I now imagine a person’s personality a bit like a cloud or swarm of dots. Each dot represents something I know about the person, which I have observed or which the person has told me. The cloud becomes denser over time as the relationship evolves and is bound to change shape – sometimes abruptly – as more aspects of the person come to light and as the person evolves.
The most important lesson I have ever learned is that people aren’t fixed types, they are unique and always in a process of movement and change. They always were, I just get less confused about it now. It is beautifully expressed in this quote by Heraclitus:
No man ever steps in the same river twice, for it is not the same river and he is not the same man.
* The pattern of my adolescence was a gradual social deroute from the early teenage years and then long slow recovery period up from the mid 20s through early 30s, and the description doesn’t cover all stages.
Illustrations from Openclipart.org
10 thoughts on “History of Bad Parties”
I wanted to go to parties badly, but was never really invited to any. I did get to socialize with a group of kids at church, mainly because we were all expected to include everyone and so I could always tag along, even though I didn’t have too much to say. I wonder if things would have been different if someone was encouraging me that it was okay to be myself and talking to me about the way I experienced the world.
Now I am much more focused on connecting with one or two people at a time and going to smaller group things at church for a broader experience and exchange of ideas. I really like your visual of seeing a personality come together as you have more and more dots. Since I work with printing, I have an image of some people being only 72 dpi and others being more like 300 or 600 dpi. Once you really know someone, they could be considered vector artwork, able to be resized with different situations without changing who they are or how you see them overall.
Precisely! That’s a great way to describe it with the image resolution in dpi and Vector artwork… I love that metaphor:-)
I can see what you say with Church being an inclusive setting. I did not grow up with a Church community, but my husband did and Church is a regular part of our life. My role is to sing in the worship team and be my husband’s wife and friend of the pastor, so I have a clearly defined role. I find the whole mingling / greeting / chatting part awkward, but can handle it in small doses and sometimes even enjoy it. Mainly I enjoy singing and people appreciate it, so that “protects” me and is my way to sort of tentatively belong there.

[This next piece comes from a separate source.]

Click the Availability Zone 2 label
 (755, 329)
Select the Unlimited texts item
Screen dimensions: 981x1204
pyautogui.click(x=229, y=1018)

I do see Church as relatively easy social setting compared to many others, especially for kids & young people. That said, there is an aspie kid (about 11yo) in our Church and he is definitely not tagging along with other kids, he is always on his own parallel track, reading, speculating, bouncing around etc. That’s fine except I can see how his disconnected status will hit him later, he won’t have any “social anchor” in Church and I think he is very vulnerable to bullying in his other places (eg school). One of the problems of being disconnected is that there is no one to protect, support, guide et.c because no one feel that it is “one of theirs” getting hurt or needing guidance, and also no one really has a clue how the disconnected person feels and whether help is even called for. I wish I could guide him a bit and convey to him something along the lines of what you said here:
but it is very difficult because he really has very big communication difficulties/differences. I think he may not even have a coherent sense of the surroundings (drowning in details) and definitely the social aspect does not make much sense to him. He seems extremely poor at perspective taking, and I am not sure if he has noticed the personality concept at all yet, or just sees people around him mainly as flat unpredictable characters, maybe except his mother and sister.

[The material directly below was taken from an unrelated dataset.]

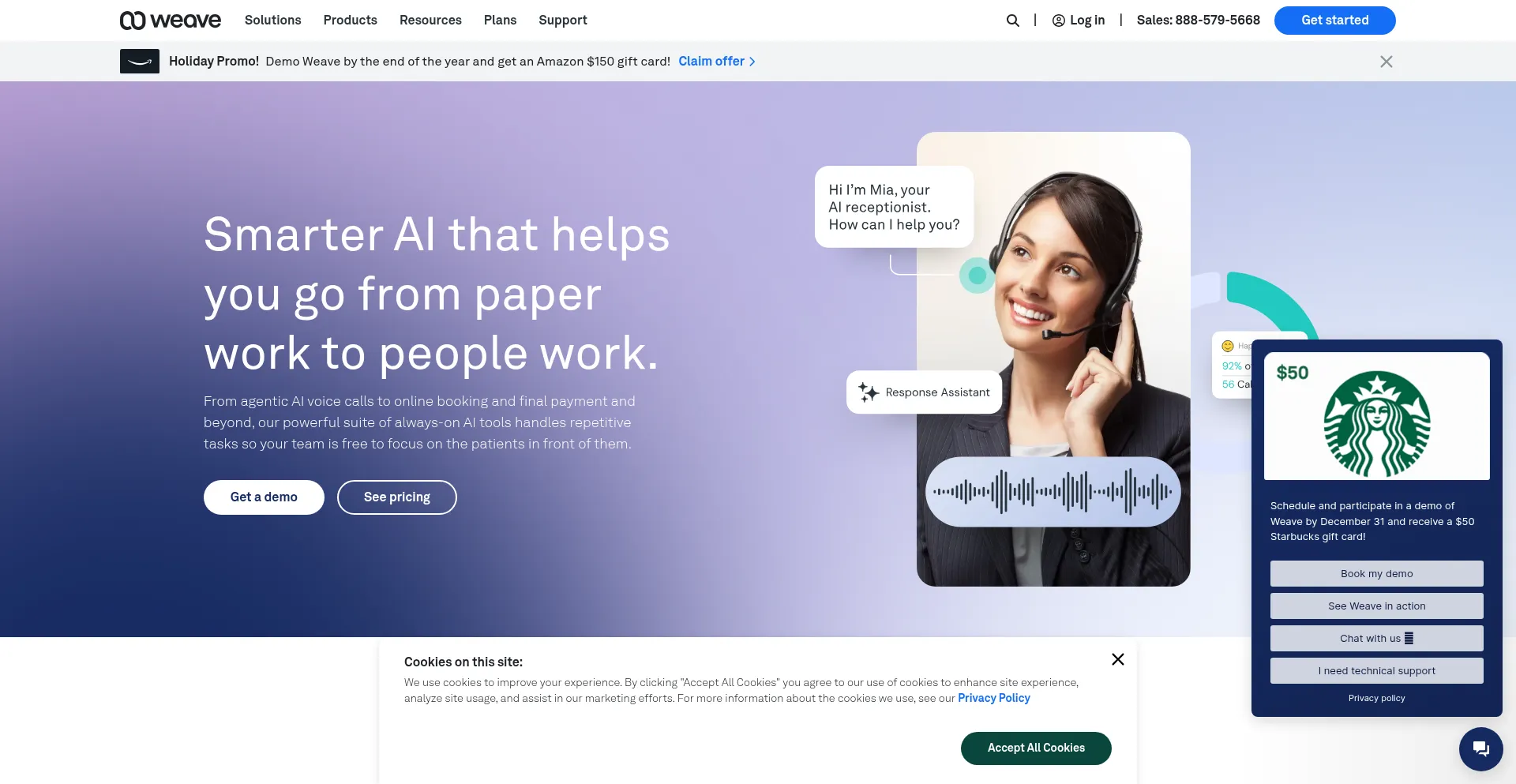Screen dimensions: 1516x784
Task: Expand the Resources menu
Action: point(430,21)
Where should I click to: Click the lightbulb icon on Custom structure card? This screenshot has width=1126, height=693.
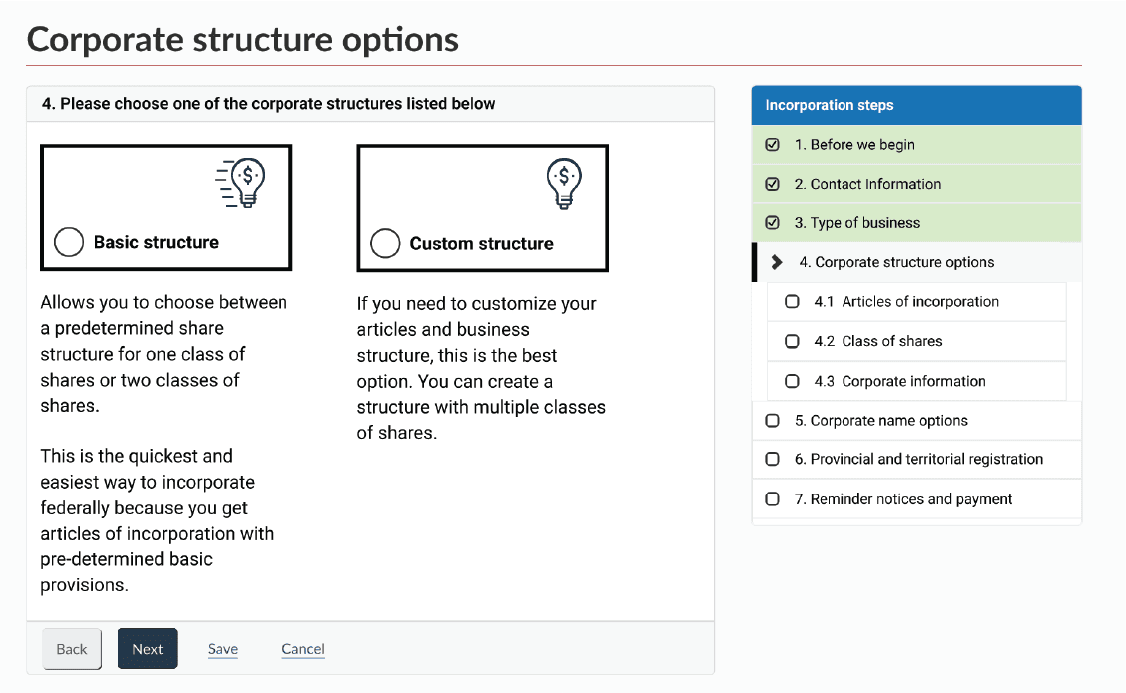click(562, 182)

I have known him since he was 6 and rarely heard him talk, but then he had a “chatty” period lasting a few months and I enjoyed having regular little conversations with him on the bench outside Church about things like cartoon movies he had seen, his interactions with Cleverbot, him listing facts about stars, and his speculations like “why does the Bible mention 4 corners of the world when the Earth is round”… then proposing his own complicated scientific theory:-) As you may notice the conversations were totally one sided… Any input from my side was either ignored or caused confusion and stopped the conversation, so I quickly stopped trying for a back-and-forth type of talking. He once retold an entire cartoon movie to me scene for scene, including singing the theme song:-) … very cute. I noticed how much he actually struggled with just organising the words when talking, observing him talk non-stop for at least 20 minutes … any interruption would have totally deranged his train of thoughts. And he couldn’t skip scenes, then he had to go back and clarify the chronological order:-)

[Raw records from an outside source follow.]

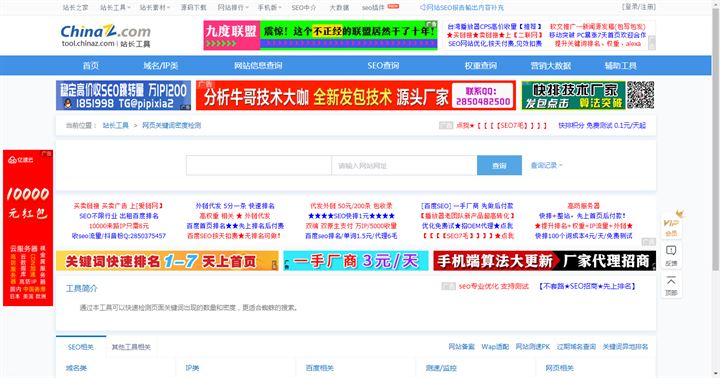Click 站长工具 breadcrumb link
This screenshot has height=378, width=720.
click(x=115, y=125)
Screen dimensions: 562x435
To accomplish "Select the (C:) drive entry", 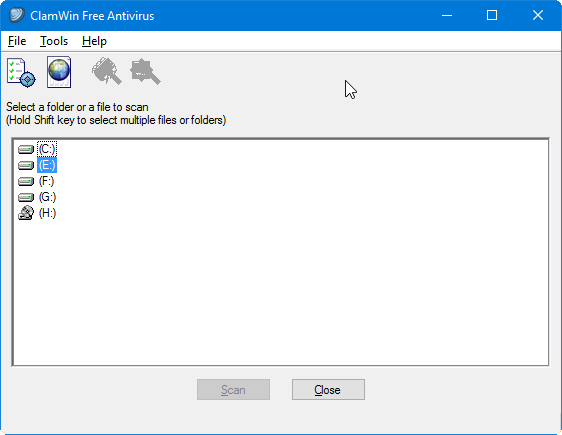I will coord(47,149).
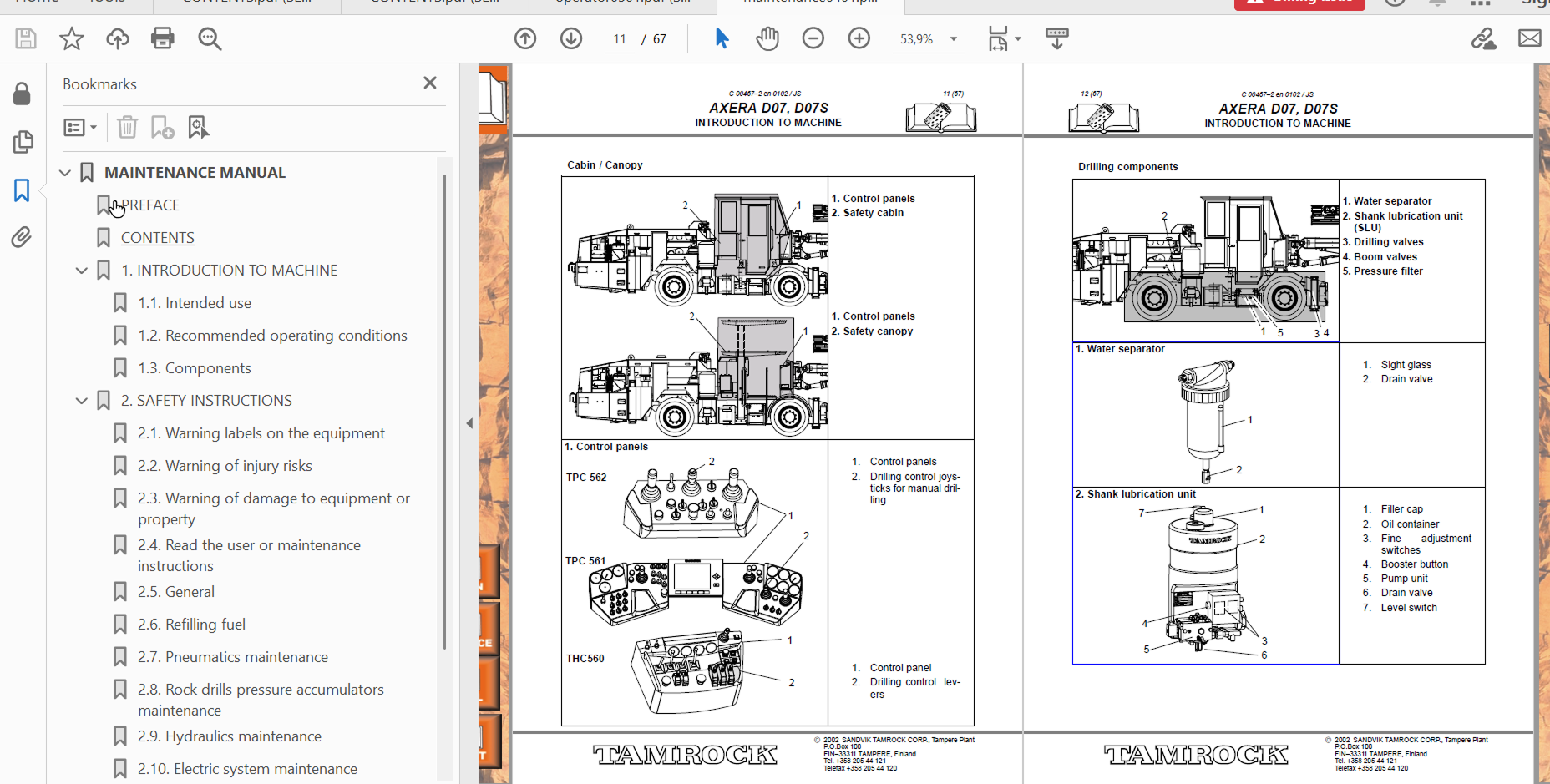
Task: Open the bookmark options menu dropdown
Action: pos(81,128)
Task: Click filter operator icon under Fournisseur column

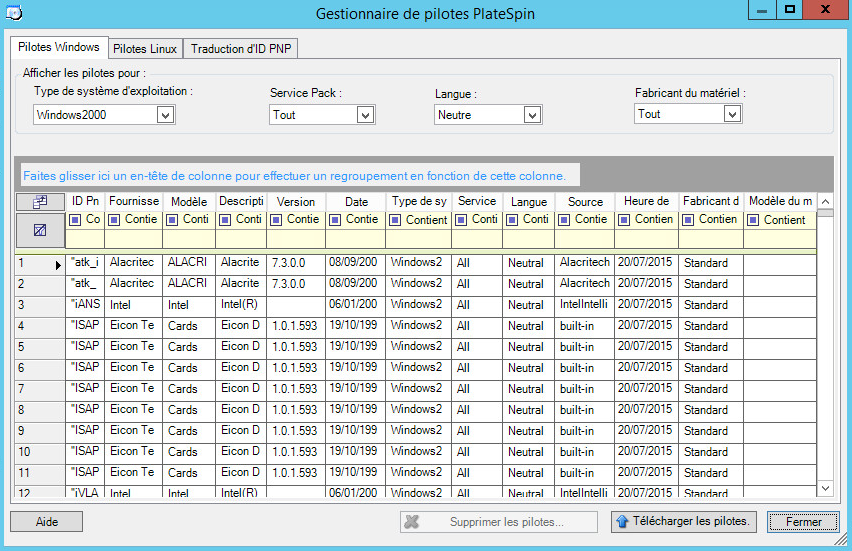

The reason he talked to me was just that I was on the bench, I think. He would start conversations with anyone who was outside during that period (big progress), and I am always outside during Church “recess” even like now when it is winter because of the noise level in the tearoom where most people assemble after the sermons. Unfortunately the “chattiness” didn’t last and I can’t “chat him up” when he is inside, because inside doesn’t work for me so I am never in there during the breaks. I told him that – but I don’t think he listened or understood it if he doesn’t have the same problem, and I don’t think he does.
Anyway, the above mentioned “chattiness” was highly unusual and the kid generally seems unapproachable and almost startled if talked to and quickly runs off. My point is that it is difficult to tell someone that they’re OK as they are and encourage them when there is no working shared communication channel. Such messages can of course be conveyed in many ways including more subtly and indirect over a long period of time, but that requires long stretches of time of just randomly hanging around doing various separate activities while still paying attention to opportunities, so that almost requires family/sibling status.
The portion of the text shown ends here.